02.05.2016 10:43, Fredrik Thulin пишет:
> On Monday, May 02, 2016 12:37:50 AM Paul Selkirk wrote: ...
>> The AVR has to do approximately the following: - receive a tamper
>> interrupt from an external circuit (currently a panic button) -
>> wipe the MKM - raise an interrupt on the ARM, so it can do whatever
>> it needs to do - light an LED (red, of course)
>>
>> If we get that right, we might never have to upgrade the AVR.
>
> I agree. I would consider it nice to have (or harmful =) ) to have a
>  software upgrade path for the AVR before Berlin. We could absolutely
>  make a way to transfer firmware to the AVR from the FPGA using
> GPIOs, but with close to zero benefit at this stage.

I think, some people will even object to DFU option being present for 
the tamper detection block. What if malicious user crafts dummy tamper 
detection firmware, that only lights the red panic LED, but skips actual 
wiping of the secret key?

> My reasoning:
>
> The whole tamper circuitry is currently a development module.
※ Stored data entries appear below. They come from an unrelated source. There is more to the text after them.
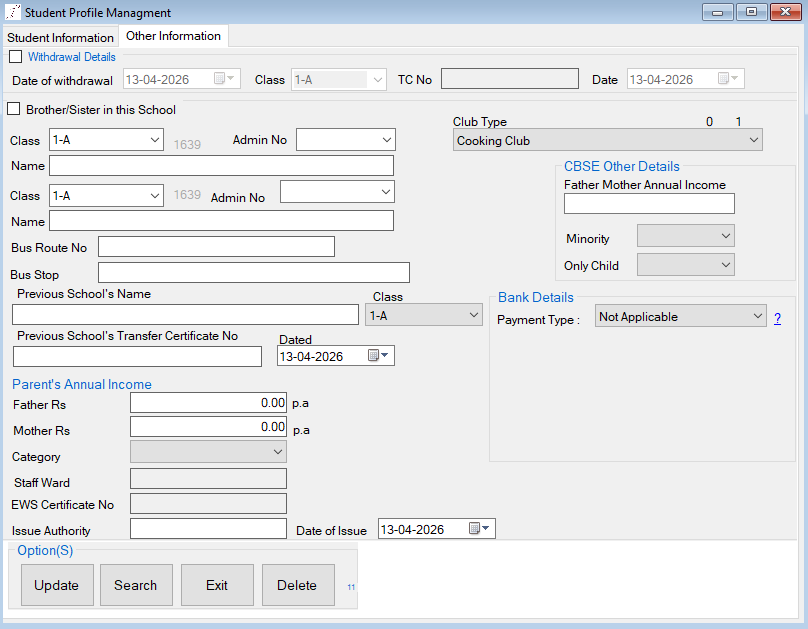Select the Other Information tab
Screen dimensions: 808x629
coord(173,36)
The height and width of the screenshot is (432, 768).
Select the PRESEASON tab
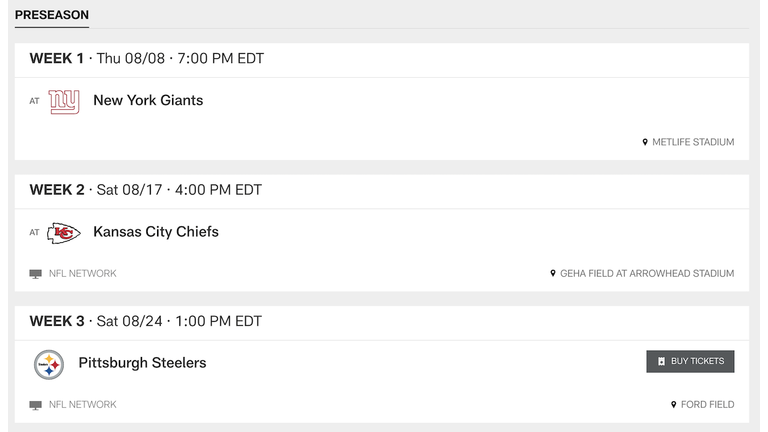(52, 15)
It is
> nice to have a way to erase any keys in the device when re-purposing
> it or similar, but it currently requires pressing a button on the
> bottom side of the PCB. If someone wants to actually add tamper
> protection to the Alpha using the AVR GPIOs, it is not unreasonable
> to expect them to program the AVR using an ISP programmer connected
> to the programming header.

I agree that if someone wants to customize the tamper detection block, 
he will most probably know how to deal with the hardware part (add new 
sensors to board, support them in the tamper detection firmware, etc), 
so he will definitely have AVR programming cable and won't need the DFU 
option.

>
> So the main reason to make DFU for the AVR I can see would be to
> streamline manufacturing, and I think we have other things to focus
> on first.
>
> /Fredrik
>


-- 
With best regards,
Pavel Shatov